A federal bankruptcy court in Nevada is scheduled to hear fourteen motions today in the TelexFree case, with some filings holding the power to dismantle the entire proceeding before it fully begins. The hearing in the Chapter 11 bankruptcy starts at 9:30 a.m. PDT.

Three early motions could reshape everything that follows. The Securities and Exchange Commission (SEC) seeks to move the case from Nevada to Massachusetts. The government also pushes for abstention under Chapter 11 bankruptcy rules. And the Department of Justice (DOJ) has requested the appointment of a Chapter 11 trustee to oversee the company's operations.

If any of those three motions succeed, the remaining eleven items on the docket could become irrelevant.

TelexFree itself filed most of the other motions. The company asks the court to approve three continuation items related to its Chapter 11 First Day Motions, a standard procedural maneuver. It also seeks emergency authority to use bank accounts and company checks while ignoring certain investment and deposit guidelines. TelexFree wants those expenses classified as administrative costs.

The company needs more time to file its required bankruptcy schedules. It also challenges parts of a temporary restraining order issued in Massachusetts, arguing those provisions violate the automatic stay triggered by its Chapter 11 filing.

TelexFree wants the court to consolidate three separate bankruptcy filings—TelexFree Financial, TelexFree Inc., and TelexFree LLC—into one joint administration. Two additional motions cover final hearings on the Chapter 11 application, seeking permission to pay pre-petition taxes, franchise fees, and other regulatory costs. The company also asks banks to process its checks without the extended notice periods normally required in bankruptcy.

Finally, TelexFree requests emergency approval to hire Kurtzman and Carson Consultants as its claims and noticing agent. It also seeks a final hearing on wage payment issues for its staff.
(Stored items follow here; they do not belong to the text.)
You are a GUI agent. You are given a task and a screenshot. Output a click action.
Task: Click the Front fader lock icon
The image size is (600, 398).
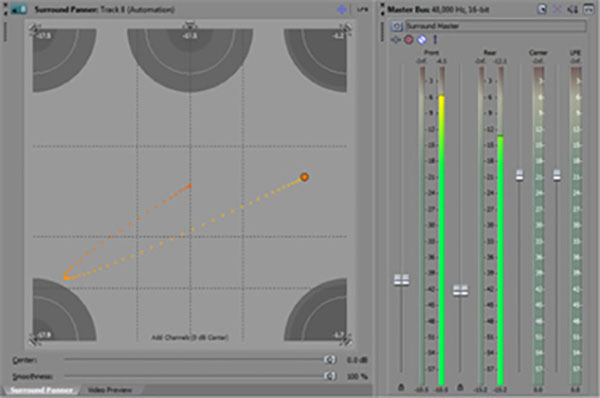(401, 387)
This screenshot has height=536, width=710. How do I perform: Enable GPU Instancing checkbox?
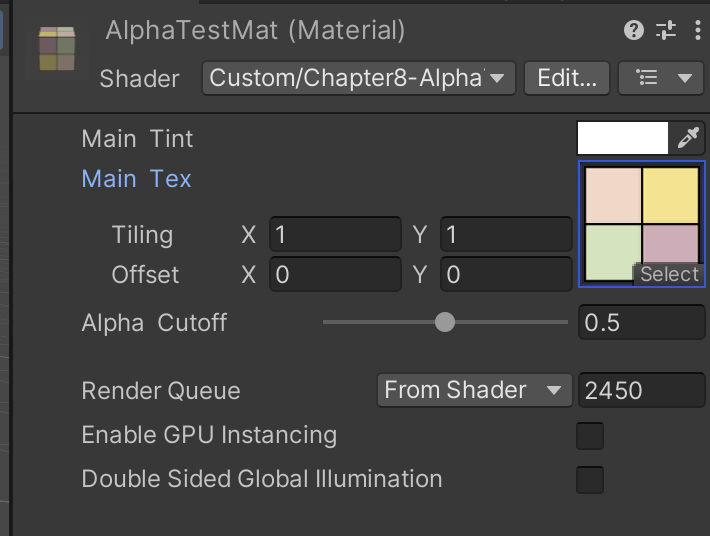[590, 436]
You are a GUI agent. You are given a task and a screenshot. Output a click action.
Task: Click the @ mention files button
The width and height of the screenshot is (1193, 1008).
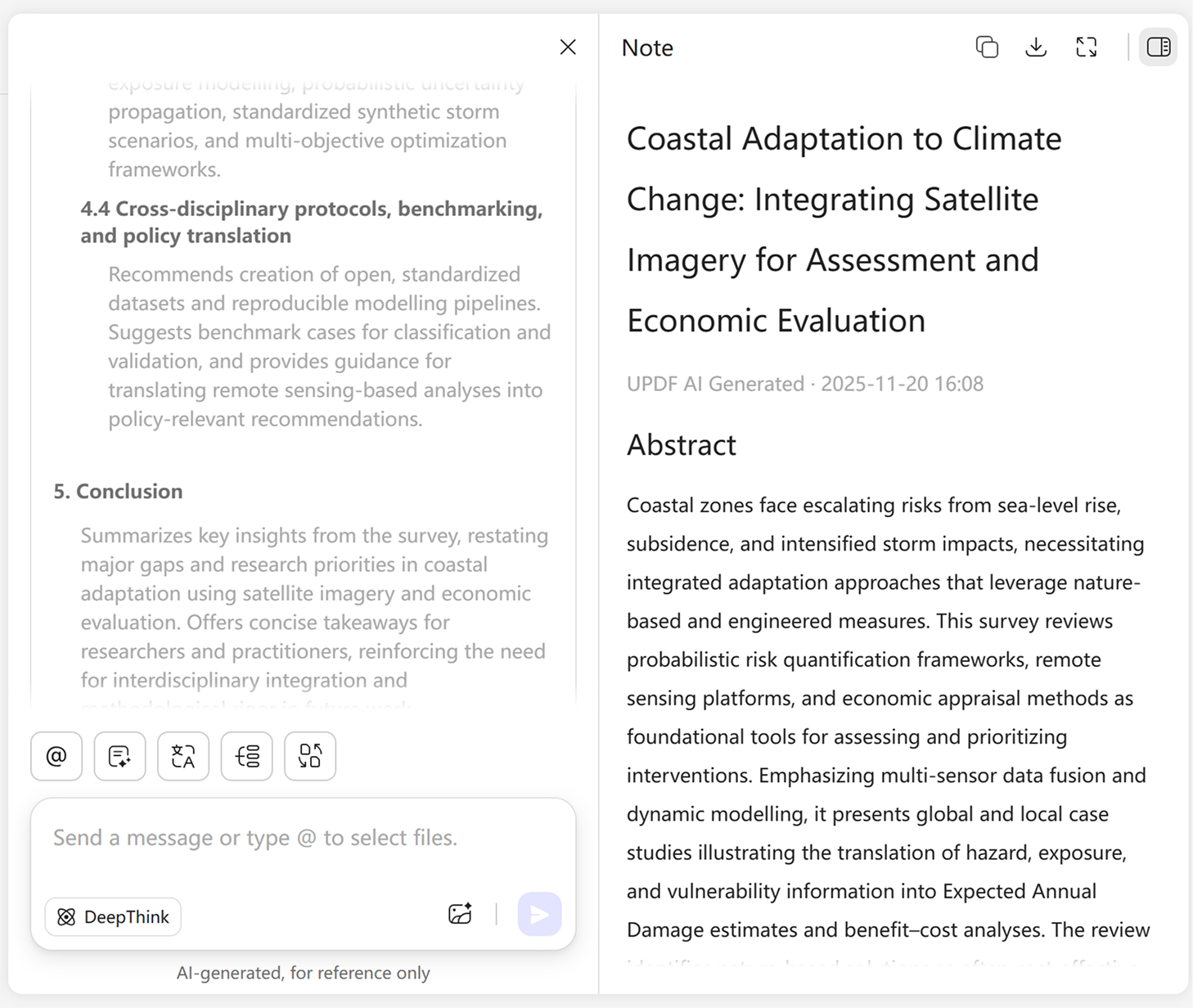(56, 756)
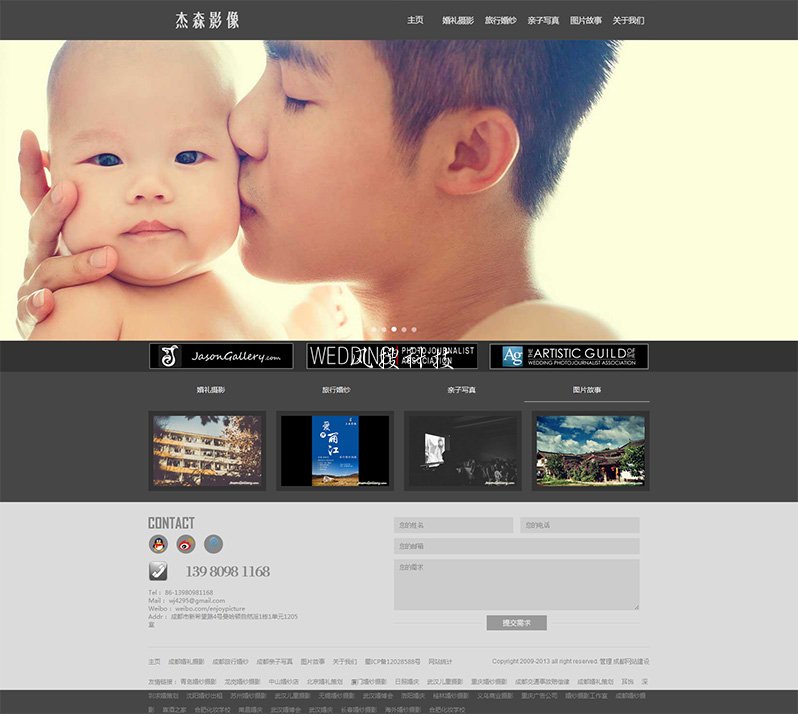This screenshot has width=798, height=714.
Task: Switch to the 图片故事 gallery tab
Action: [587, 389]
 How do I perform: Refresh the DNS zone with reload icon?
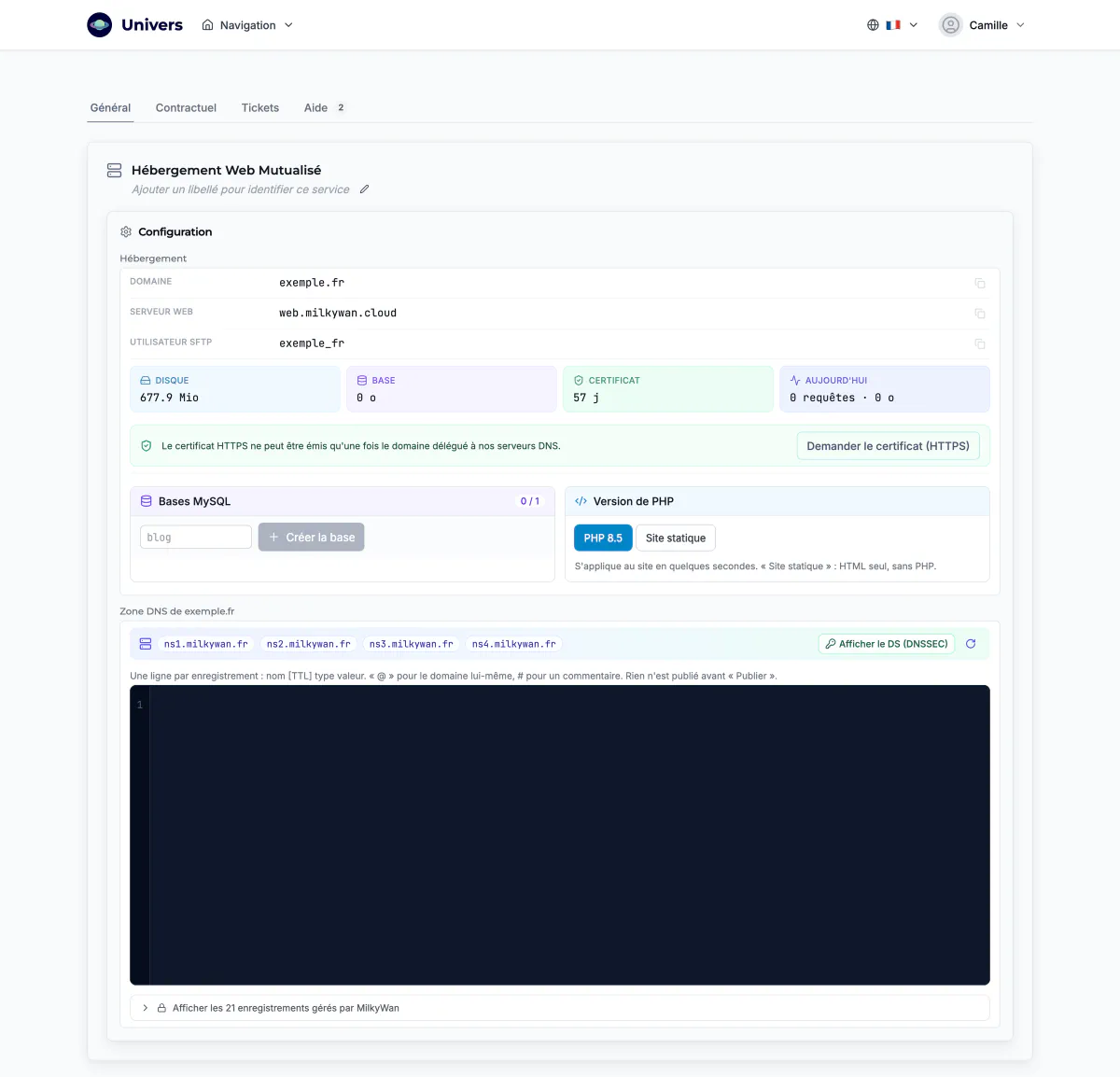971,644
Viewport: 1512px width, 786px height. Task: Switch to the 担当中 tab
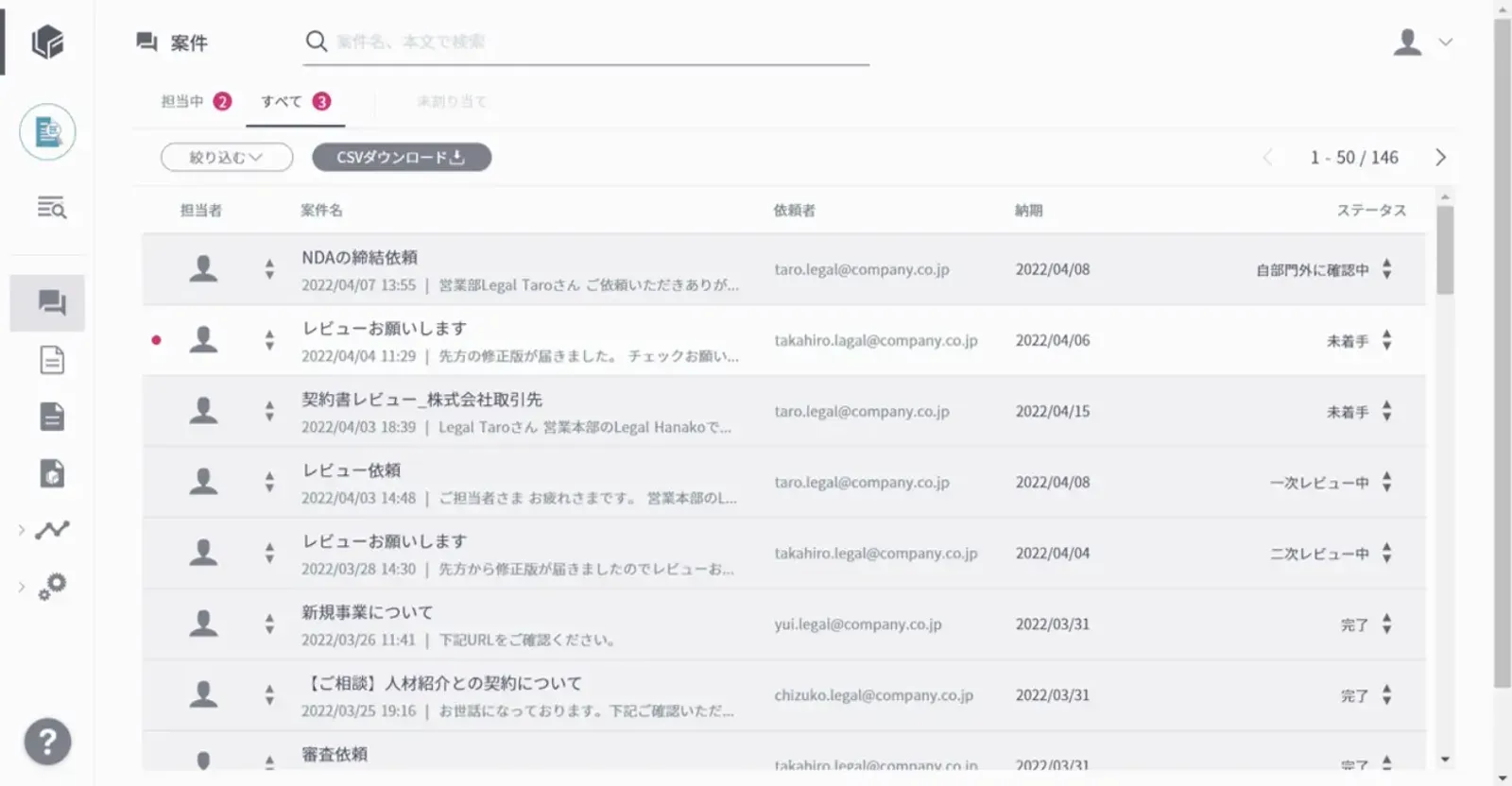195,101
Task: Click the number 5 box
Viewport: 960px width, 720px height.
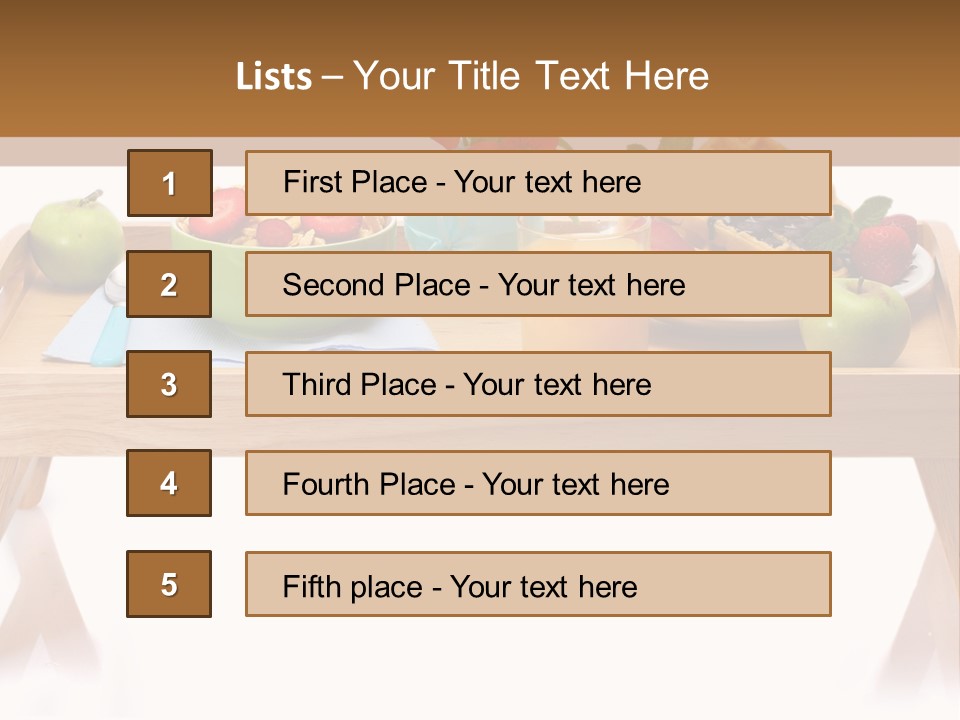Action: 169,584
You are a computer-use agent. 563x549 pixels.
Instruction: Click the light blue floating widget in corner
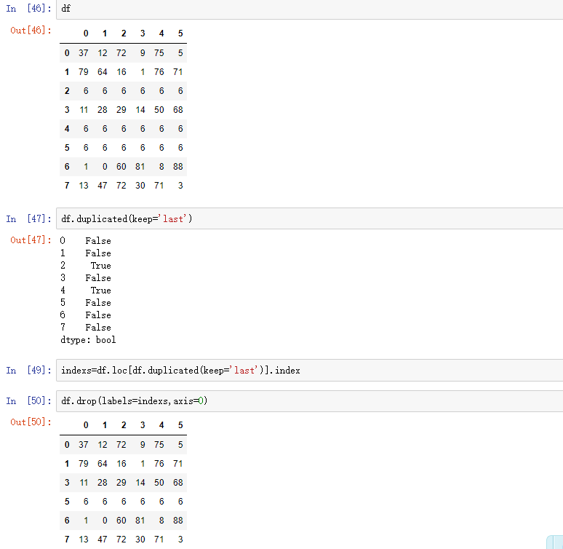555,542
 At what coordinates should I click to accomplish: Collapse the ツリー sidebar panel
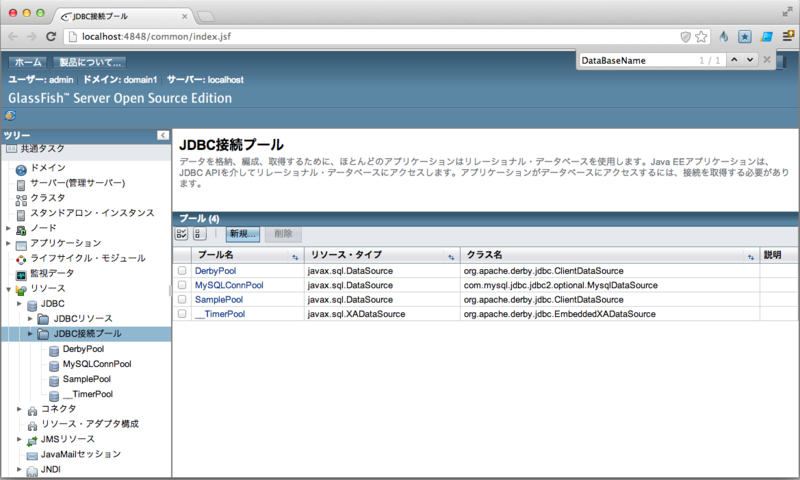(162, 135)
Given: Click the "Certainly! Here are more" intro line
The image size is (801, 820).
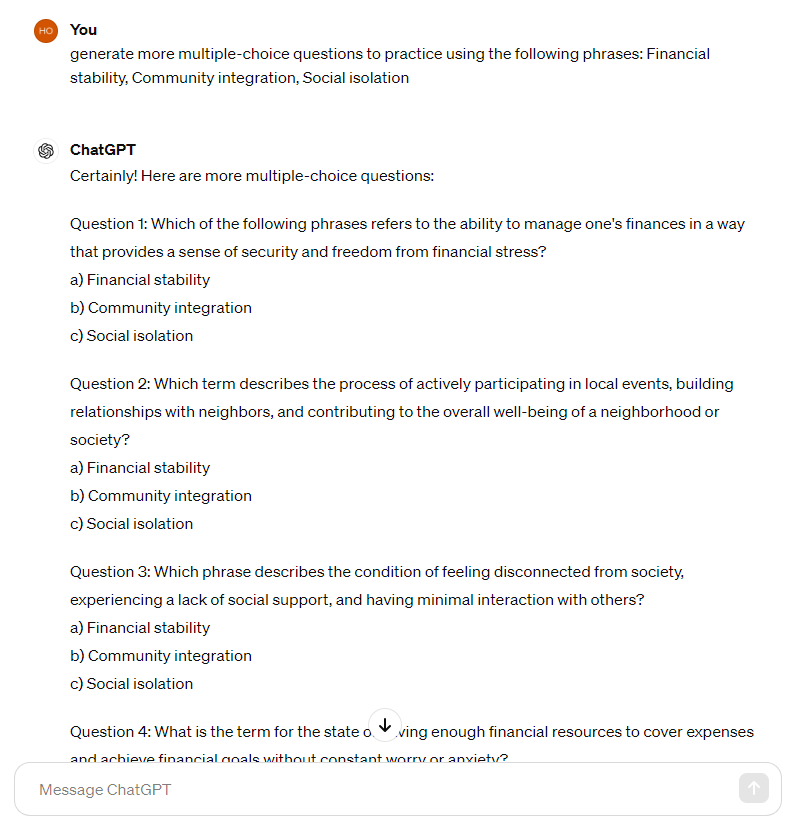Looking at the screenshot, I should 252,176.
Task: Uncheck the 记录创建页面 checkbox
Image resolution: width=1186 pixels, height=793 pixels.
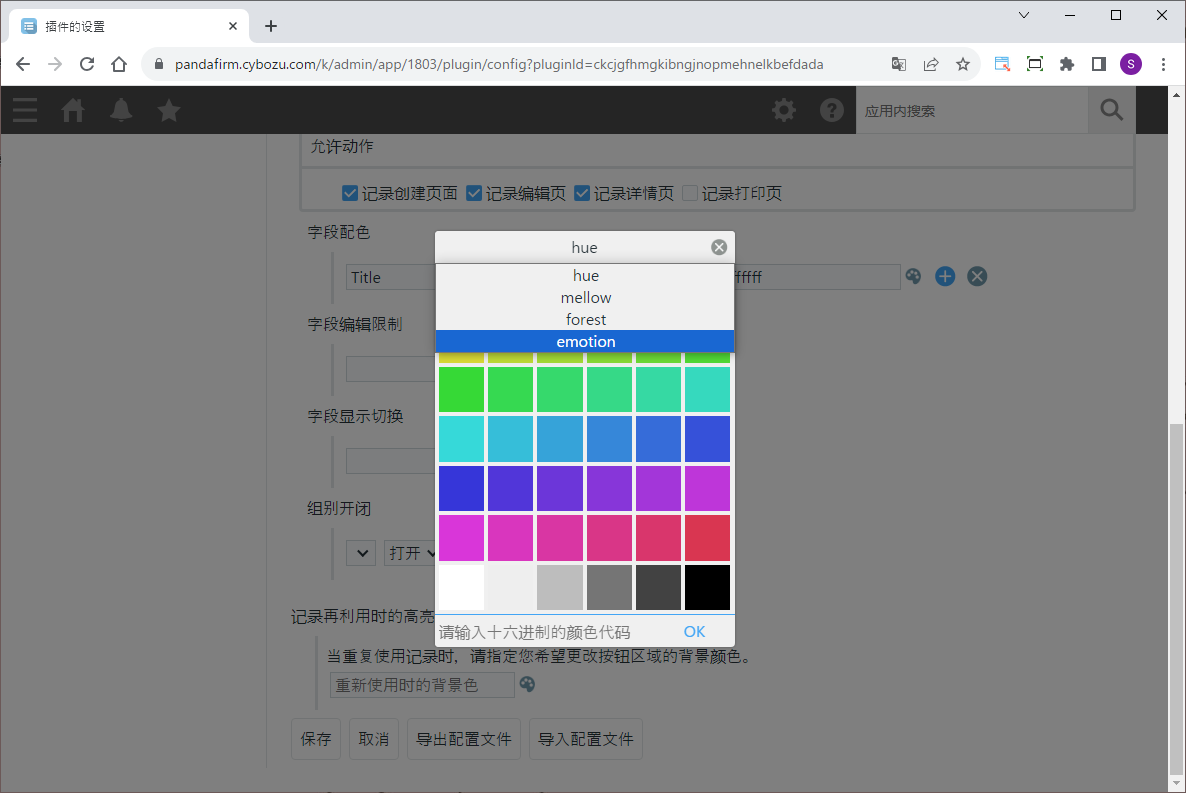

The order in which these motions appear on the docket suggests they may be heard in sequence, with the most consequential items first. The first three motions—venue change, abstention, and trustee appointment—carry enough weight to override everything else argued today. If the SEC succeeds in moving the case to Massachusetts, if the court decides to abstain from the proceedings, or if a trustee gets appointed, the remaining eleven motions will become secondary issues.